In the fields of control engineering and robotics, either the Lagrange or Newton–Euler method is generally used to analyze and design systems using equations of motion. Although the Lagrange method can obtain analytical solutions, it is difficult to handle in multi-degree-of-freedom systems because the computational complexity increases explosively as the number of degrees of freedom increases. Conversely, the Newton–Euler method requires less computation even for multi-degree-of-freedom systems, but it cannot obtain an analytical solution. Therefore, we propose a partial Lagrange method that can handle the Lagrange equation efficiently even for multi-degree-of-freedom systems by using a divide-and-conquer approach.
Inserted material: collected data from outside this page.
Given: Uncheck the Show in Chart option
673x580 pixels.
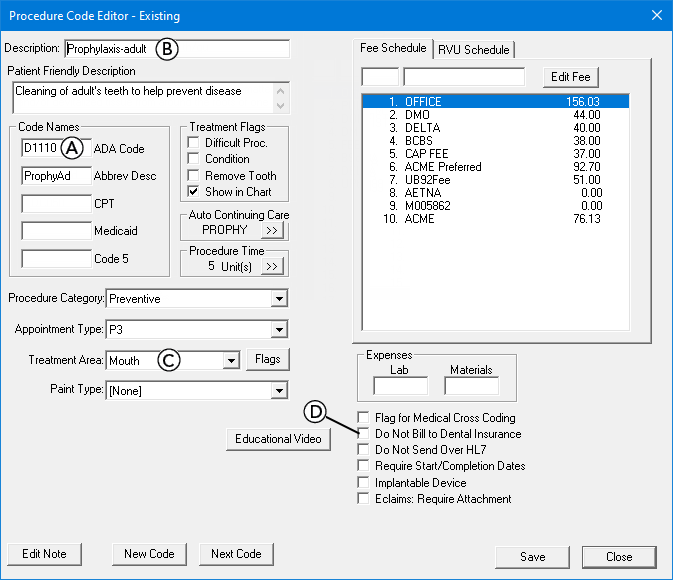Looking at the screenshot, I should (x=194, y=191).
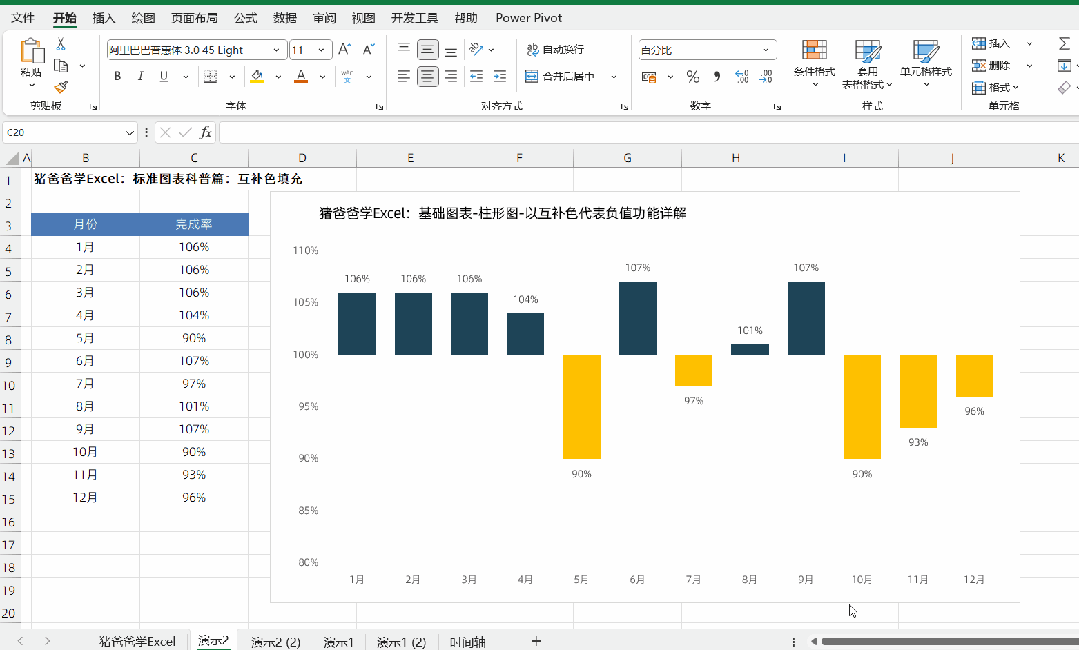
Task: Open the number format dropdown
Action: pyautogui.click(x=766, y=50)
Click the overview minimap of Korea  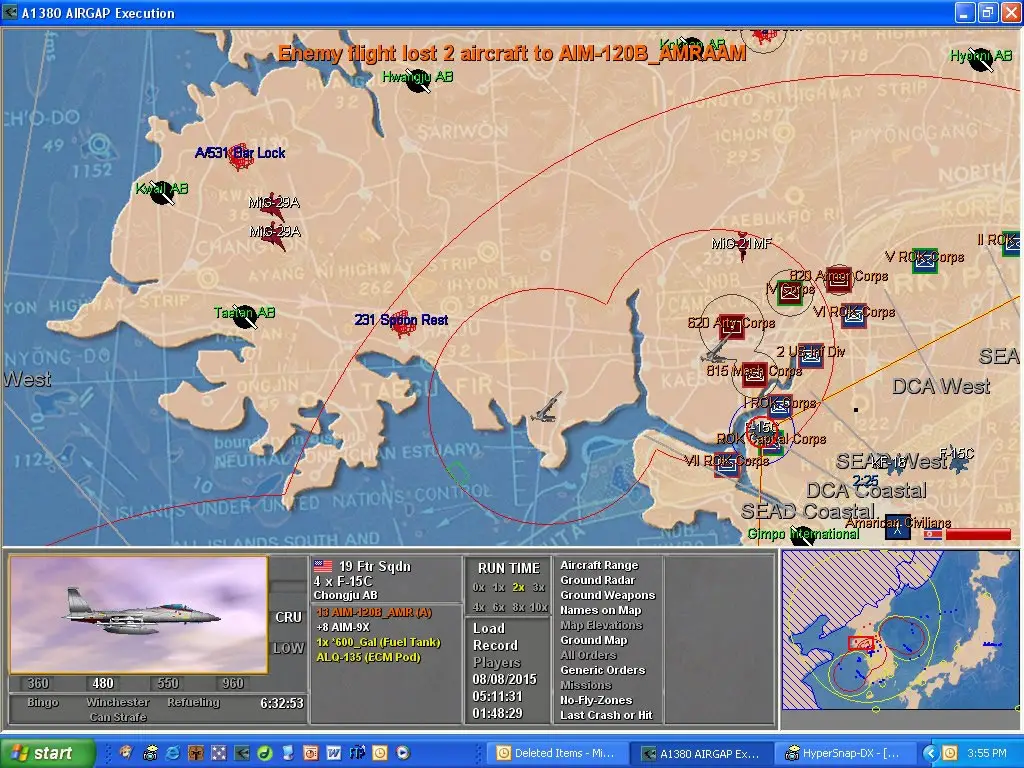point(899,638)
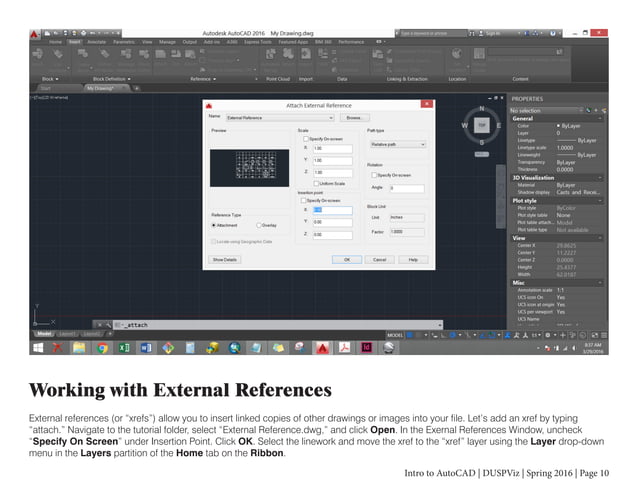This screenshot has width=638, height=493.
Task: Click the TOP face of the ViewCube
Action: click(x=483, y=126)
The proposed method can easily handle system extensions and system reconstructions, such as changes to intermediate links, for multi-degree-of-freedom serial link manipulators. In addition, the proposed method facilitates the derivation of the equations of motion-by-hand calculations, and when combined with an analysis algorithm using automatic differentiation, it can easily realize motion analysis and control the simulation of multi-degree-of-freedom models. Using multiple pendulums as examples, we confirm the effectiveness of system expansion and system reconstruction with the partial Lagrangians. The derivation of their equations of motion and the results of motion analysis by simulation and motion control experiments are presented. The system extensions and reconstructions proposed herein can be used simultaneously with conventional analytical methods, allowing manual derivations of equations of motion and numerical computer simulations to be performed more efficiently.